As frases que nos perseguem
Luis Fernando Verissimo

O FMI nos ama, a Goldman Sachs nos recomenda, o que foi que fizemos de errado? Nós do CALDO, Corpo Auxiliar Luma de Oliveira, cuja função é torcer para que o PT não perca sua alma, entendemos todos os argumentos do novo governo para continuar a política econômica do velho, e que podem ser resumidos na frase “coerência tem hora”. Tudo bem. Longe da gente criar problemas para o Lula e dar chumbo para a reação. Mas quando chegar a hora de ser coerente de novo, lembramos que um bom exemplo de cura da dependência no capital predatório internacional quem deu foi o Joseph Stiglitz, que era do Banco Mundial e sabe: a Malásia superou a crise dos asiáticos mais depressa porque foi o país que desprezou mais depressa as regras do FMI. Nossa recomendação é: pensem malásio. Quando chegar a hora.

Mas não é preciso ir tão longe no mapa, apenas mais longe no tempo, para buscar exemplos de desobediência premiada à ditadura da especulação. Quem conhece um pouco da história dos Estados Unidos sabe que a grande expansão americana no século 19 foi feita de falência em falência, com depressões purgativas seguidas de novos ciclos de calotes criativos, e que não é exagero dizer que a história do desenvolvimento deles é a história de uma guerra aberta entre o capital produtivo e o capital financeiro, só amainada, mas não encerrada, com o crescimento das bolsas de valores e do mito do capitalismo popular. Sorte dos americanos que na época não havia um FMI inglês para receitar responsabilidade fiscal e dizer que pagar dívidas era mais importante do que se industrializar, criar empregos e conquistar um continente. E que o ethos dominante no mundo ainda não fosse o estabelecido pelo capital financeiro, segundo o qual é mais moral manter o crédito do que alimentar um filho.

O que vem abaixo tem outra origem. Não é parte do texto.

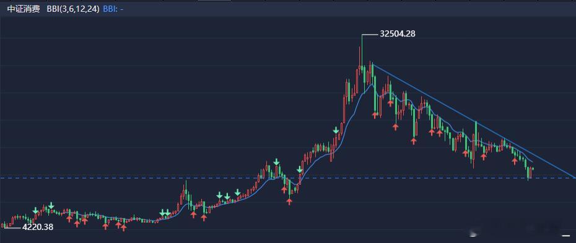This screenshot has width=576, height=243.
Task: Click the red up arrow directly right of the 4220.38 label
Action: (69, 219)
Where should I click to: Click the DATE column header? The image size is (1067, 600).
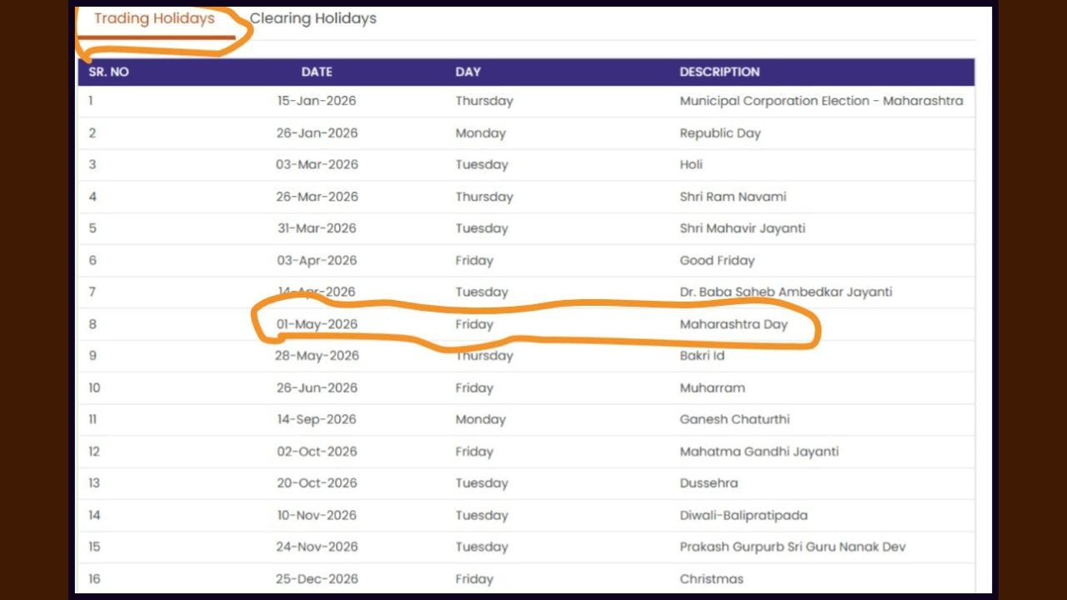pyautogui.click(x=317, y=72)
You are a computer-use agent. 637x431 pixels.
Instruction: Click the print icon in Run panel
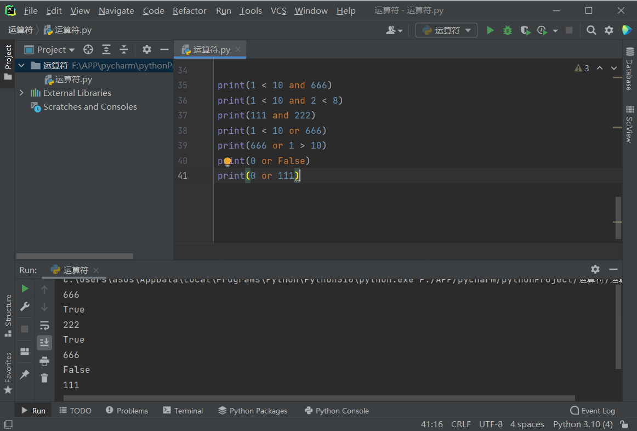pos(44,361)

O novo governo deveria ter adaptado a frase que perseguiu o Fernando Henrique durante todo o seu bi-mandato, com um adendo: esqueçam tudo o que nós escrevemos e dissemos — por enquanto. Mas tive um exemplo de como nem sempre se deve lamentar as frases que nos perseguem. Escrevi uma vez que era um cético que só acreditava no que pudesse tocar: não acreditava na Luiza Brunet, por exemplo. Cruzei com a Luiza Brunet num dos camarotes deste carnaval. Ela me cobrou a frase, e disse que eu podia tocá-la para me convencer da sua existência. Toquei-a. Não me convenci. Não pode existir mulher tão bonita e tão simpática ao mesmo tempo. Vou precisar de mais provas.